告白大会にでて、それで千尋に振られようが振られまいが、自分の恋を恋だと千尋にちゃんと認めてもらえれば、それが区切りになるだろう。
目立つのが大嫌いな千尋はそんな方法で告白されるなんて本当に勘弁してほしいとおもうだろうけど。
でも、ささやかな仕返しであったりもする。
私が臆病な嘘ばかりついていたことを別にしても、今まで、かたくなに私の気持ちを受け取らなかったのは千尋だ。
どれだけ遠回しにアピールしても、態度で伝えても、全然分かってくれなかったんだから、千尋にはたぶんこれくらいしないと伝わらないんだろう。
それに、最後になるかもしれないのだから。
告白くらいは、幼なじみとしての枢木虹ではなく、その他大勢のひとたちと同じように千尋に恋をするひとりの女の子としての枢木虹、としてしようと思った。
それで振られたら、諦められる。
止め際は、たぶんそこだ。
抱えていたペンキを一度、床に置いて、ポスターの下にかけられていた参加者募集の木箱に自分の名前を書いた紙をいれる。
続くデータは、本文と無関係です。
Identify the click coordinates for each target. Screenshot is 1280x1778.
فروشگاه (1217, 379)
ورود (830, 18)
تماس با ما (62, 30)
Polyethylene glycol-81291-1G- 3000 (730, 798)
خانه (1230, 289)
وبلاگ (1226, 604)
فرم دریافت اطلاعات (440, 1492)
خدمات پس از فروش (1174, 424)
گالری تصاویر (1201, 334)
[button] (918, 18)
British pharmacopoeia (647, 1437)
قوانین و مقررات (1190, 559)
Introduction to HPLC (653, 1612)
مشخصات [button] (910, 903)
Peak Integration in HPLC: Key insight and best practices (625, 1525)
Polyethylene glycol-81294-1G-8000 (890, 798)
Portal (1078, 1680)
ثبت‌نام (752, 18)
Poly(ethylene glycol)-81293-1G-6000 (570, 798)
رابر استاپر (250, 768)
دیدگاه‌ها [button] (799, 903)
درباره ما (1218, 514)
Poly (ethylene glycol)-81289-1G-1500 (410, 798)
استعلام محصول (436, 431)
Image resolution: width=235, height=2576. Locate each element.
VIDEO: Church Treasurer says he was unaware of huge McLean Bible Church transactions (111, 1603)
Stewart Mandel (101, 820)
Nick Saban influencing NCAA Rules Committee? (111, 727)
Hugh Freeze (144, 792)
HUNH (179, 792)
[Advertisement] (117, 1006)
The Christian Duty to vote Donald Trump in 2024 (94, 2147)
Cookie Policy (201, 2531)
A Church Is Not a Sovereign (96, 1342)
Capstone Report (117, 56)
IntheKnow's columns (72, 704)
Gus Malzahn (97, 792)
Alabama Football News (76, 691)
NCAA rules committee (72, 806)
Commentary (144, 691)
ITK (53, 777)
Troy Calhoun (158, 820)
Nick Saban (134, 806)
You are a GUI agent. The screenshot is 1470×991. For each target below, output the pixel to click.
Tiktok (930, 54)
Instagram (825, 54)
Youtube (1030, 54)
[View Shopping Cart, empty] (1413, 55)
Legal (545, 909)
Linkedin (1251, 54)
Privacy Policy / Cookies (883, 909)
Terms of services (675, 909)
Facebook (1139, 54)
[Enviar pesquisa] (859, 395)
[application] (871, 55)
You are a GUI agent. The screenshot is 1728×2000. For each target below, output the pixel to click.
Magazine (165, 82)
紙が箱の暗闇に吸い込まれていったとき、もう、戻れない、と思った。
何があっても辞退はしない。
今きっと、生きていた中でいちばん強かな気持ちになれている。
それは開き直ることと少し似ていたけれど、臆病でいるよりはずっとマシだった。
好き、ってその言葉だけ。
あと、ありがとう、と、ごめんね、をもう一度だけ。
伝えたいことは、複雑なことが起きれば起きれるほどシンプルで、できれば伝える言葉だけは、かなしくてもきらきらしていればと思う。
ペンキを再び抱えて教室に向かいながら、ステージの上で千尋に告白する未来を早々と思い浮かべると、少しだけ足が震えた。